Your answer should be the lines of the data below that contain "computer".

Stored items
"""

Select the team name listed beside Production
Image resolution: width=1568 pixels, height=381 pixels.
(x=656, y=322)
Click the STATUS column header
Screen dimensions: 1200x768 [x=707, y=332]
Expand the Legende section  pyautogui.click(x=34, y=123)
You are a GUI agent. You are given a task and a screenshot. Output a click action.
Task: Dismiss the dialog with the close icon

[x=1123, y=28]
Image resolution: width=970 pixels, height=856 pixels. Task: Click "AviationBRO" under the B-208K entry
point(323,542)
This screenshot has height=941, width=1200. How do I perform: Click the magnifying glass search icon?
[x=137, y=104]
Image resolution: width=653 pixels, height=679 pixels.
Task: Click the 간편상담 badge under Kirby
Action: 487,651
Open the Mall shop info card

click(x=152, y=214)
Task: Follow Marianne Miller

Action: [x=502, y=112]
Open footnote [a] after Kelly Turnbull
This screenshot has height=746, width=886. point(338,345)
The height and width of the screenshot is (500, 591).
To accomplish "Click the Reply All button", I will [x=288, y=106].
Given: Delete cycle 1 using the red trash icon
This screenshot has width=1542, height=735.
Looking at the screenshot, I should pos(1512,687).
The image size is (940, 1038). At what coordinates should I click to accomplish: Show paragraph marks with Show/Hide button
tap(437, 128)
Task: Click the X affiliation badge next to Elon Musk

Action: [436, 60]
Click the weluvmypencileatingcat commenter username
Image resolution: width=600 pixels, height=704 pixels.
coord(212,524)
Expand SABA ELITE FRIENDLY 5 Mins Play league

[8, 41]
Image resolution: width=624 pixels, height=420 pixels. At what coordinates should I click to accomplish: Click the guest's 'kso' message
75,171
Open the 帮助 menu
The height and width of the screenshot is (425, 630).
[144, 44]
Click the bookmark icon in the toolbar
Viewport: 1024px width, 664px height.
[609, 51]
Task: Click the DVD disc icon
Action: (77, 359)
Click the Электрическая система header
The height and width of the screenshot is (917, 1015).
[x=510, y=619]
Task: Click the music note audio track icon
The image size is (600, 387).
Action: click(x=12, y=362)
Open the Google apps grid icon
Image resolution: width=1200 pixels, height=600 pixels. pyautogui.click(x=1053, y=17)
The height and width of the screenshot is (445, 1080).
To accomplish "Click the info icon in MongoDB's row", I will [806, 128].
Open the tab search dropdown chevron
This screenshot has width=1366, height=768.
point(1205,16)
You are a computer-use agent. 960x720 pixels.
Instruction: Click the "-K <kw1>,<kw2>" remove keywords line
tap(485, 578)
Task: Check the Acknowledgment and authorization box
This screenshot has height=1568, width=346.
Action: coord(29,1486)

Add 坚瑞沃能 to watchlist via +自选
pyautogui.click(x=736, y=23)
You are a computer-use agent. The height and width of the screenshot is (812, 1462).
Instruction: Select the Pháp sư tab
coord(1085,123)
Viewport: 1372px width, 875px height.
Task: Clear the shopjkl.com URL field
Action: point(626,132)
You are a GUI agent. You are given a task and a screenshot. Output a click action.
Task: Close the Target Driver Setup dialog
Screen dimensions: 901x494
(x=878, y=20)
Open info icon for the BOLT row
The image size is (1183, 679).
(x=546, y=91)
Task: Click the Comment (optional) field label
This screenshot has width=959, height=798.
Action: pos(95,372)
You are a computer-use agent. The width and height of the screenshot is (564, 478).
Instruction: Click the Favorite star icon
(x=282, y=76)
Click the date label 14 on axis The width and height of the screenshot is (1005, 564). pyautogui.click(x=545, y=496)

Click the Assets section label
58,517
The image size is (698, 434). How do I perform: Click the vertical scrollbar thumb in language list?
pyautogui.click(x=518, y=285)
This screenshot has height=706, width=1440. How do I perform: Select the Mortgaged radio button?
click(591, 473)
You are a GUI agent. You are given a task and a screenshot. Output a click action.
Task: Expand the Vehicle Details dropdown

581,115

"""

Answer to this exercise:
You are a computer-use agent. 960x720 pixels.
You are a computer-use agent. The height and width of the screenshot is (812, 1462).
You are a computer-use agent. The width and height of the screenshot is (564, 478).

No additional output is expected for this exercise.